Btw, 4096 is the highest value for adressing Bytes with a Base-Register in Assembler.
255 is the highest value a byte could have. So 255 decimal is "FF" in hexa.
In former times at the beginning of comuters and programmings you had
always byte-commands. Remember the Assembler-Instruction MVC. It is
the same as MOVE in Cobol. The longest field you could move with one
instruction could only be 255 bytes.
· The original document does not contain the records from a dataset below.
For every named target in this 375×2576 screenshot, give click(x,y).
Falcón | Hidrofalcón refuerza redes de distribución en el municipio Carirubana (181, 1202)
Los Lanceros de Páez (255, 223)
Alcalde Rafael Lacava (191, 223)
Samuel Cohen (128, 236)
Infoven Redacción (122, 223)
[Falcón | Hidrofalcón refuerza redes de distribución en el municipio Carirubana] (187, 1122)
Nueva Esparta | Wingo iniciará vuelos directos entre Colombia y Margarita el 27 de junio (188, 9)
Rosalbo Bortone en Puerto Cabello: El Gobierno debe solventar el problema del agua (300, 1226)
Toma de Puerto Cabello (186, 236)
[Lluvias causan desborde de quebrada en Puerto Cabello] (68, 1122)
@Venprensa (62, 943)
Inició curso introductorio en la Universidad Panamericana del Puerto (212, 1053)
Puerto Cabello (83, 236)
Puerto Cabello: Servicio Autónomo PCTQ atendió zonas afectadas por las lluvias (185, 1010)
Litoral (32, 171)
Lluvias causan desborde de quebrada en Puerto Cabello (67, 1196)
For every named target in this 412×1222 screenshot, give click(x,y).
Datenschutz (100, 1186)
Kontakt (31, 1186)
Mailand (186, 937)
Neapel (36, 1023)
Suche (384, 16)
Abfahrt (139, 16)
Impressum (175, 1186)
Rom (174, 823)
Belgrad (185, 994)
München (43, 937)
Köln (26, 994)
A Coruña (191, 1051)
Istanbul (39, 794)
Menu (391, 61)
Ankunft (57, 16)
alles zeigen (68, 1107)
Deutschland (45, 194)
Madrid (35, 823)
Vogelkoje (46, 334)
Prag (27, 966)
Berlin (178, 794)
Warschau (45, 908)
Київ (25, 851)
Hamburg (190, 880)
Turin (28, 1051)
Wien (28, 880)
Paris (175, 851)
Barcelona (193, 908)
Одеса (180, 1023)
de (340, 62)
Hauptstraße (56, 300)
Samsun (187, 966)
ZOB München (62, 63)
Also all the internal routins for accessing and handling Datasets, written bei IBM, are using ContolBlocks and special SystemServices based on that restriction.
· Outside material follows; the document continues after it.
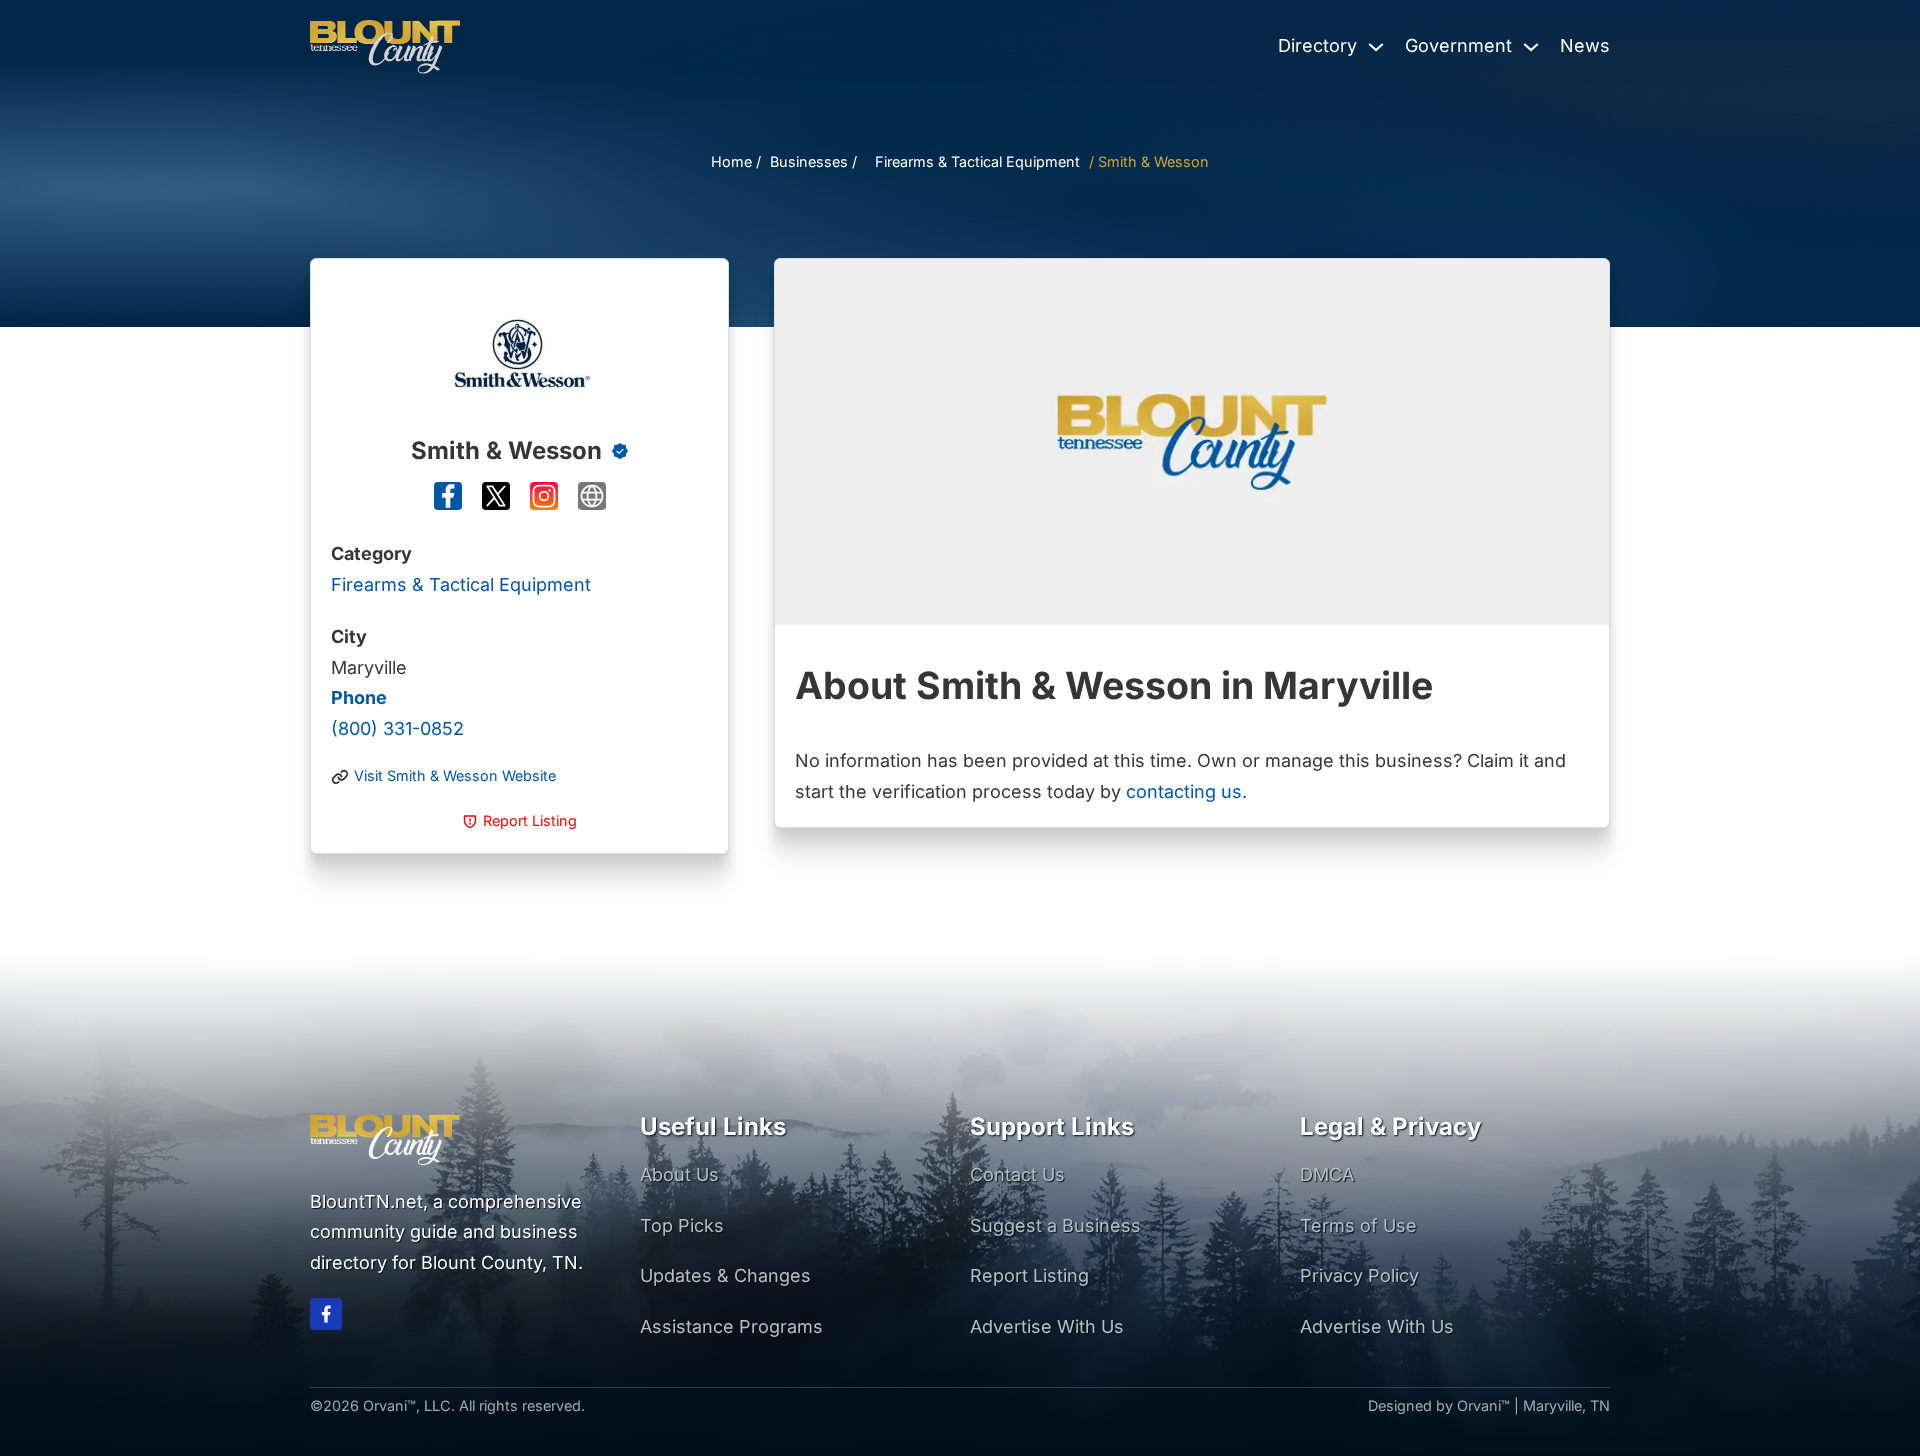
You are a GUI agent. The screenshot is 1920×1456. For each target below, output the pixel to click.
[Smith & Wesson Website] (592, 501)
For example, if you open a dataset in cobol-programm, in the background, the internal I/O-Routins are accessing a RDJFCB (READ-JOB-FILE-CONTROLBLOCK), where all Information of the actual dataset is stored.
It's the chaining beetween your logical file in programm and the physical file, declared in the JobControlLanguage, and the actual physical device.
Now, this RDJFCB has a special structure and field-order. Some contents are stored in only one byte. And so, the highest value could only be 255. No one would be so crazy to change all these old routins. Nothing more would work. You only could enhance these ControlBlocks with new features, but you must leave the earlier fields and flags.
And now comming to the limitation of 255 GDG's. The limit-value is stored
in on Byte of such ControlBlock. And what is the highest value you could store in one Byte ??? !!!
Thank you fore listening to my little excurse of mainframe stone-age.